**Work instruction 1**
From the piece on KV sharing and compressed attention, copy word for word the portion starting with "Gemma 4 E2B/E4B" and going on through "layer-wise attention budgeting.".
**Work instruction 2**
In the piece on KV sharing and compressed attention, what kind of attention does ZAYA1-8B use?

[Passage to read — start]

KV Sharing, MHC, and Compressed Attention

May 19, 2026 · ai ai-agents design · Source ↗

TLDR

Recent open-weight LLMs (Gemma 4, DeepSeek V4, ZAYA1, Laguna XS.2) are converging on architecture tricks to cut KV-cache memory and attention cost for long-context and agent workloads.

Gemma 4 E2B/E4B use cross-layer KV sharing: only the first ~15-24 layers compute KV projections; later layers reuse them, saving ~2.7-6 GB at 128K context in bfloat16.
Per-layer embeddings (PLE) in Gemma 4 E-series separate embedding capacity from transformer-stack compute, keeping active parameter cost near the smaller number while total params count higher.
DeepSeek V4 introduces mHC (multi-head compressed attention); ZAYA1-8B uses compressed convolutional attention; Laguna XS.2 applies layer-wise attention budgeting.
KV sharing is an approximation that reduces model capacity, though the cross-layer attention NeurIPS 2024 paper reports minimal impact on small models tested.
No ablation comparing Gemma 4 E2B to a plain 2.3B or 5.1B dense model is publicly available, leaving the PLE tradeoff unquantified.

[Passage to read — finish]
[Recorded data — start]

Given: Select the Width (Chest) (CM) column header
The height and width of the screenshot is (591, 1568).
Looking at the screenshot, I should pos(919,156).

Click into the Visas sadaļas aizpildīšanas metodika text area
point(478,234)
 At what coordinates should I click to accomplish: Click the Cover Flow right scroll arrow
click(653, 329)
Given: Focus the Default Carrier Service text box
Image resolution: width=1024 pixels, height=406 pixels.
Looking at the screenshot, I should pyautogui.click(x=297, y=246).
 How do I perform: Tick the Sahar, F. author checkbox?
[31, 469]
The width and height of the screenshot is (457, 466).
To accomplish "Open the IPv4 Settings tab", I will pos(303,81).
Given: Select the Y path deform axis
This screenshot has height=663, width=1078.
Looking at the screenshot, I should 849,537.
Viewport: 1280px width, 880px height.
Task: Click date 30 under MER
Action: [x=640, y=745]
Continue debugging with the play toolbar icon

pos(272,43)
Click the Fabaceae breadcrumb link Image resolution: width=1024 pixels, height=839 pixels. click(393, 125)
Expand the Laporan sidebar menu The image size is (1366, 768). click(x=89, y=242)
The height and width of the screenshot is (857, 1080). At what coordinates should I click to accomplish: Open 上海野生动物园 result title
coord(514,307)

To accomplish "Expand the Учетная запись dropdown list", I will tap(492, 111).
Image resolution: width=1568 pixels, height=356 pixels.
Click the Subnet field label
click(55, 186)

[Recorded data — finish]

**Task output 1**
Gemma 4 E2B/E4B use cross-layer KV sharing: only the first ~15-24 layers compute KV projections; later layers reuse them, saving ~2.7-6 GB at 128K context in bfloat16.
Per-layer embeddings (PLE) in Gemma 4 E-series separate embedding capacity from transformer-stack compute, keeping active parameter cost near the smaller number while total params count higher.
DeepSeek V4 introduces mHC (multi-head compressed attention); ZAYA1-8B uses compressed convolutional attention; Laguna XS.2 applies layer-wise attention budgeting.

**Task output 2**
ZAYA1-8B uses compressed convolutional attention.